Le reboot subi des conversations LLM

Chacun crée sans doute ses propres habitudes de contournement ; la mienne est assez symptomatique.

Avant saturation, je demande à la conversation de me générer un prompt de redémarrage complet — avec une synthèse de nos décisions, de notre avancement, de nos contraintes et du ton : une forme de mémoire condensée de tout ce qu’on a construit.

Puis j’ouvre une nouvelle conversation… et je repars "de zéro" : c'est le même interlocuteur, mais avec zéro mémoire.

Enfin, par nostalgie (ou peut-être par rigueur) : je reviens dans l’ancienne conversation, je lui soumets ce que produit la nouvelle… pour m’assurer que son “subconscient” virtuel reste cohérent avec son successeur.

Autrement dit, je me suis recréé une logique inconsciente "à la #Inception" : des conversations imbriquées, qui se relaient pour maintenir un fil de pensée continu. Est-ce grave, docteur ?

La véritable limite du mimétisme humain ?

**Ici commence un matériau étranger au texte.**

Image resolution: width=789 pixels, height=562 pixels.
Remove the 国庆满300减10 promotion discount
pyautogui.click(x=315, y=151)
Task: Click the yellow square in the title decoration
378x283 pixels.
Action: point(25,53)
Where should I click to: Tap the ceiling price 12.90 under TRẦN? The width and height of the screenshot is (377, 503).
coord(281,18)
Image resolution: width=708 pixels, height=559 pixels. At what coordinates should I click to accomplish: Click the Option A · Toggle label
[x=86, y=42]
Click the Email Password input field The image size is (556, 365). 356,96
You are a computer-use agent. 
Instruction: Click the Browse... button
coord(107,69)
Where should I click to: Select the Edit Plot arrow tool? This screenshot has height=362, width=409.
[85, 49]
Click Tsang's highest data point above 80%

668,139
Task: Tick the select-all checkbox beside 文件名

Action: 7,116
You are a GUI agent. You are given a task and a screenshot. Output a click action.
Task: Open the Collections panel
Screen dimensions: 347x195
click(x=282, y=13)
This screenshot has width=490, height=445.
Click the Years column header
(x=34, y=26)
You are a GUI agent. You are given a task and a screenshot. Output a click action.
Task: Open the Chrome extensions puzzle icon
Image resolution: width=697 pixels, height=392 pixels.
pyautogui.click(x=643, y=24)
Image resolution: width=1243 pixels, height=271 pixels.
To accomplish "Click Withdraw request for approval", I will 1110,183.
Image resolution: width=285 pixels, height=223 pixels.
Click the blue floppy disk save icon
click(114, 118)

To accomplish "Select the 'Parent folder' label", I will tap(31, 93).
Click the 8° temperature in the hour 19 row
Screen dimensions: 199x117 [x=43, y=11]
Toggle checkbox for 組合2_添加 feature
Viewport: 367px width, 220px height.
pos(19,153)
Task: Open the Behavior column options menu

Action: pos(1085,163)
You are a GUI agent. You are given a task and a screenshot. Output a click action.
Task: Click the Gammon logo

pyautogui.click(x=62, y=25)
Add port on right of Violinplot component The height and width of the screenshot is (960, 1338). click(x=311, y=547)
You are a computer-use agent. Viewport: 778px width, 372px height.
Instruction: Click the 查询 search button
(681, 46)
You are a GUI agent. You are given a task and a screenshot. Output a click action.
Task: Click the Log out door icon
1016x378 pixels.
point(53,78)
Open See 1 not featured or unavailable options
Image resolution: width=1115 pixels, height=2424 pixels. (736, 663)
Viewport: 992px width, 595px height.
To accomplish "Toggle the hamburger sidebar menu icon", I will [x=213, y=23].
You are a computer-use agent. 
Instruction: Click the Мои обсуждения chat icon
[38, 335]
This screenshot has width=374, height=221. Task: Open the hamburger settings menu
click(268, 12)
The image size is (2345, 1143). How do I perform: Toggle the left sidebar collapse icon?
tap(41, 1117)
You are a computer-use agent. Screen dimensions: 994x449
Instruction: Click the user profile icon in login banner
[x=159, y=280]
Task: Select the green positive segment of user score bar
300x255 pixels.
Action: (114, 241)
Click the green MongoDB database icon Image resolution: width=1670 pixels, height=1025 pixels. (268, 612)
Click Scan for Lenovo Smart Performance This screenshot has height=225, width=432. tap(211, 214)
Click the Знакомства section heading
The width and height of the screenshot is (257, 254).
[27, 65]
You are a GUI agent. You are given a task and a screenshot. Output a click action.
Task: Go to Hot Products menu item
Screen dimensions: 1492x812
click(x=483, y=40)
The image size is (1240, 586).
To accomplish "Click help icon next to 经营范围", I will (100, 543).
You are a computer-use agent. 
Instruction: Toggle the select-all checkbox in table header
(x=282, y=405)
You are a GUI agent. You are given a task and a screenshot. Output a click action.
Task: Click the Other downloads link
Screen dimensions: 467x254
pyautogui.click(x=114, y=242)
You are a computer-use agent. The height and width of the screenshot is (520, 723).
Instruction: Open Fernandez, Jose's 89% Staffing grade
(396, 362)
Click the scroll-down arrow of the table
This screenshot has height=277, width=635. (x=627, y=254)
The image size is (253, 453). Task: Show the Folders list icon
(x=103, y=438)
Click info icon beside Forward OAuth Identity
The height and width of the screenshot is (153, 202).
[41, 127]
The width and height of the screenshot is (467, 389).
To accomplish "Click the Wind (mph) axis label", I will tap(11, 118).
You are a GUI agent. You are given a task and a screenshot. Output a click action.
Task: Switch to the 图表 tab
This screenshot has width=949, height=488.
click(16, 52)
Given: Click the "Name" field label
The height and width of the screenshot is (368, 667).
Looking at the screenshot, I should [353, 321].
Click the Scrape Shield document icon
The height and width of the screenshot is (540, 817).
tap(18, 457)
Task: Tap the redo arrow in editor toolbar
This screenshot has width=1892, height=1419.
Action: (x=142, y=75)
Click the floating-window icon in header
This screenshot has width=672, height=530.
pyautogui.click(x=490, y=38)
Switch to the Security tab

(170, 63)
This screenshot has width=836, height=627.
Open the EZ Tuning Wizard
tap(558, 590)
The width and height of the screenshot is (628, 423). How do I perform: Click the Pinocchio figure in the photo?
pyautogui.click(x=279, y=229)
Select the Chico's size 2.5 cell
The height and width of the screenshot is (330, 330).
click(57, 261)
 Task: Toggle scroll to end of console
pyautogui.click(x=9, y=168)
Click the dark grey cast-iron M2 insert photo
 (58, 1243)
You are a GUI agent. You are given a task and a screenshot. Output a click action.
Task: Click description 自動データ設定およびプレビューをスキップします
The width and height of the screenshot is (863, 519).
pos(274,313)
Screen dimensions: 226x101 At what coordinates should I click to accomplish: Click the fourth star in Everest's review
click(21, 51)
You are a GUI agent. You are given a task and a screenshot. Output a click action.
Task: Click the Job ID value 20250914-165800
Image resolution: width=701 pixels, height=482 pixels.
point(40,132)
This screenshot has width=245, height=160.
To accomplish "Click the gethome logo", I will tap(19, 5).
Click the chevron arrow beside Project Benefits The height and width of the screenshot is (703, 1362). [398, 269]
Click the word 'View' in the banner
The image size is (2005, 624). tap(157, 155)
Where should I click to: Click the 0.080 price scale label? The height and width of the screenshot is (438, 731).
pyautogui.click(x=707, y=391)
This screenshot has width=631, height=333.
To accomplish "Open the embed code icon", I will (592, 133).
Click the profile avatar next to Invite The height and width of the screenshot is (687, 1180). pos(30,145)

Non. Ce qui ressemble à un bricolage est en réalité un signal structurant.
Nous sommes déjà en train de compenser trois limites fondamentales : la taille "finie" du contexte, l’absence de mémoire persistante réellement exploitable et le coût non linéaire de leur extension.

Les choix des providers pour y remédier sont simples :
• étendre le contexte (avec des impacts directs sur le coût et la latence)
• externaliser la mémoire (RAG, outils, couches applicatives)
... ou simplement masquer la discontinuité côté expérience

Depuis plusieurs mois déjà, on ne juge plus seulement un modèle à ses benchmarks de qualité, mais à sa capacité à maintenir une continuité de pensée dans le temps (la fameuse taille de la "fenêtre de contexte").

Le cycle actuel des releases se concentre davantage sur l’orchestration (créa, coding, structuration), avec des verticalisations métier de plus en plus marquées (ex : cyber avec #Mythos). Le prochain mouvement reviendra probablement sur les fondamentaux : 1/ structurer, compresser et réactiver la mémoire utile ; 2/ maintenir une cohérence dans la durée ; et 3/ arbitrer intelligemment entre coût, latence et taille du contexte.

L’enjeu pour le business model des LLM

Notre prochain défi est de savoir où investir dans la mémoire : dans le contexte, dans les couches applicatives… voire dans l’expérience utilisateur elle-même. C'est structurant en terme d'architecture, de coûts et de business model.

Assez logiquement, cela explique le glissement en cours vers des offres à +100€/mois : on est déjà passé d'une course à la performance brute vers une course à la "sustainability" opérationnelle. Elle est beaucoup plus contraignante qu’elle n’en a l’air, et explique un -trop- grand nombre de posts sur les difficultés pour passer "at scale" sur des usages d'IA générative et agentique.